TASK DIRECTIONS =
Please reproduce the entries below exactly from the line with "The image size is (589, 397)." through their last line, leaving out any pictures.

Stored records

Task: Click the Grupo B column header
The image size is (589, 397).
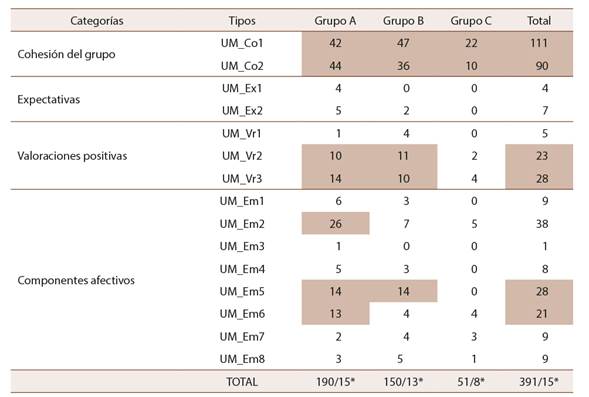Action: pyautogui.click(x=403, y=21)
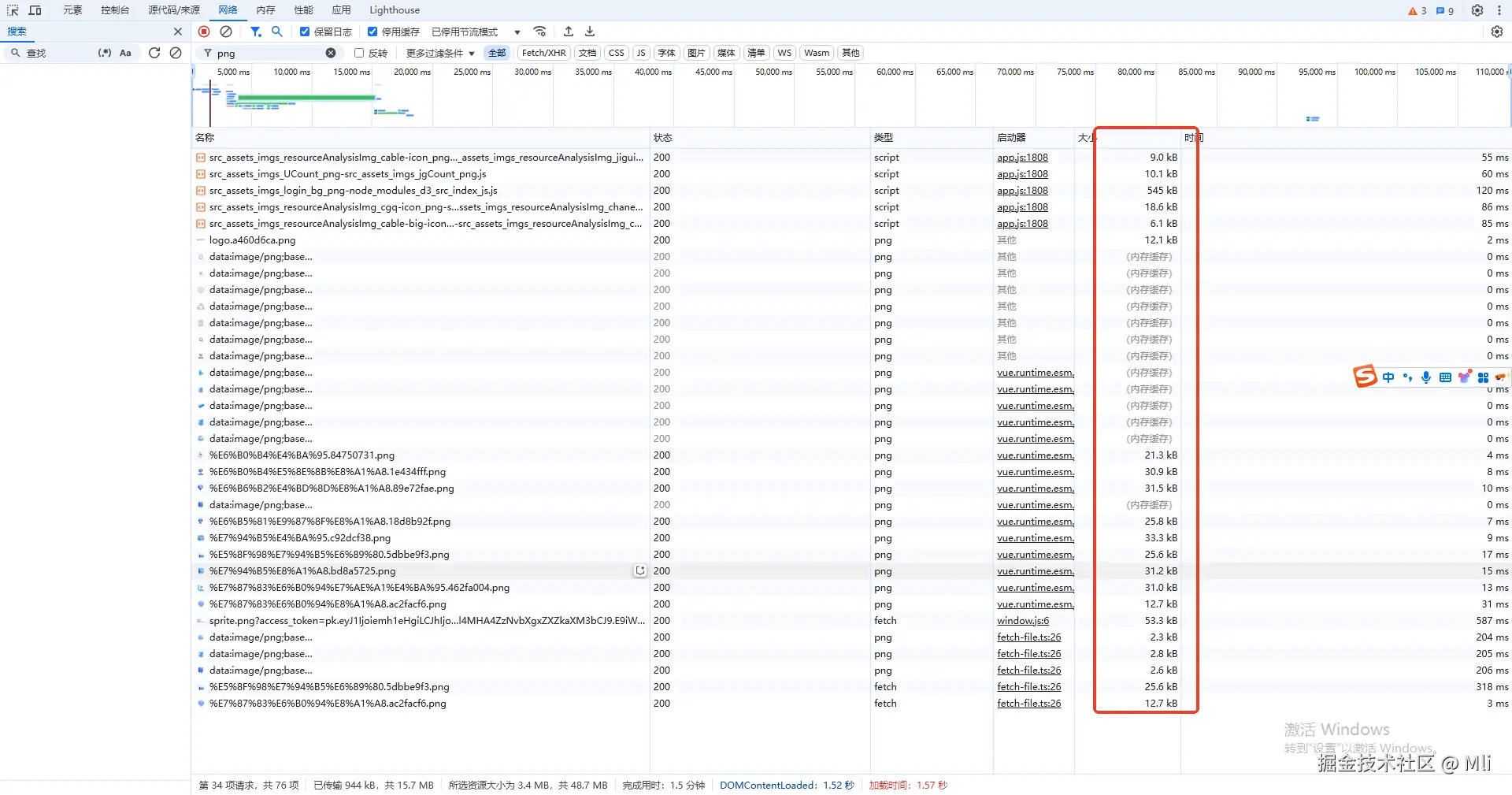Switch to the 控制台 tab
1512x795 pixels.
click(115, 10)
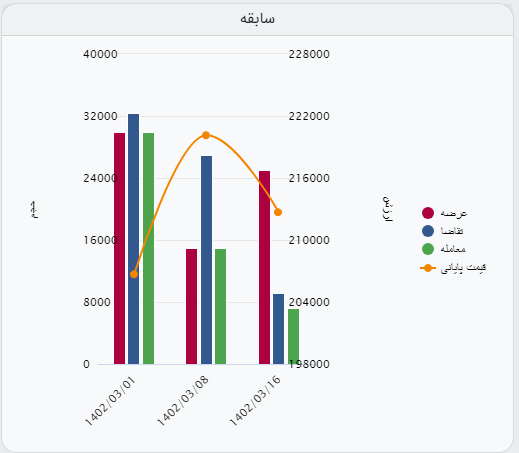519x453 pixels.
Task: Select the tall red bar for 1402/03/16
Action: pyautogui.click(x=264, y=267)
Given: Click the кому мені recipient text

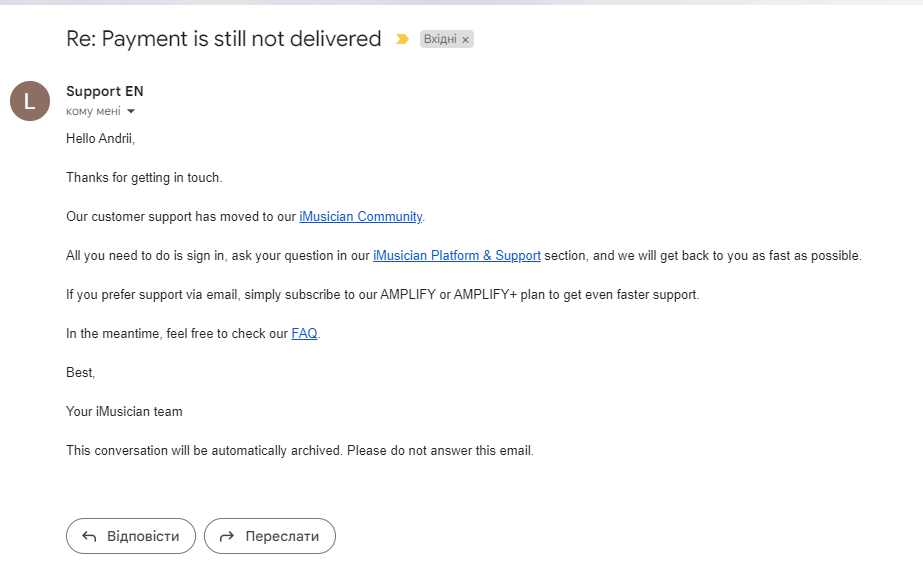Looking at the screenshot, I should (93, 111).
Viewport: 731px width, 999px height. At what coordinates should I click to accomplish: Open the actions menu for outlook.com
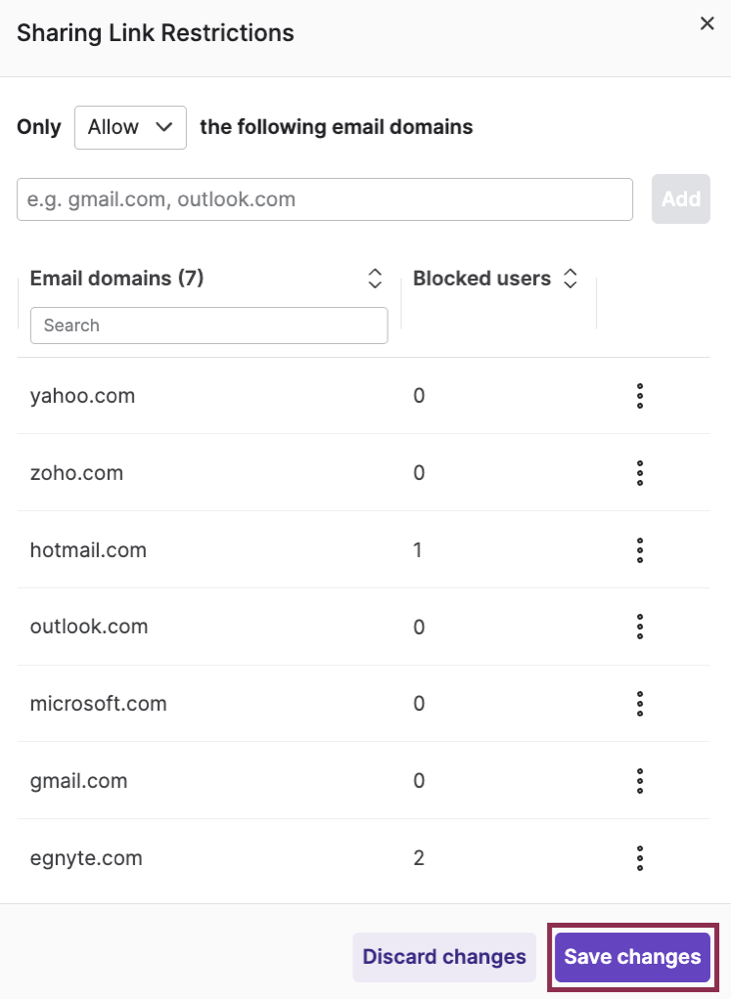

SOLVED EXERCISE =
The image size is (589, 397).
Action: pyautogui.click(x=403, y=21)
Switch to the 控制台 tab
1512x795 pixels.
click(115, 10)
519x453 pixels.
Task: Select the tall red bar for 1402/03/16
Action: pyautogui.click(x=264, y=267)
Given: Click the кому мені recipient text

Looking at the screenshot, I should (93, 111).
Viewport: 731px width, 999px height. At what coordinates should I click to accomplish: Open the actions menu for outlook.com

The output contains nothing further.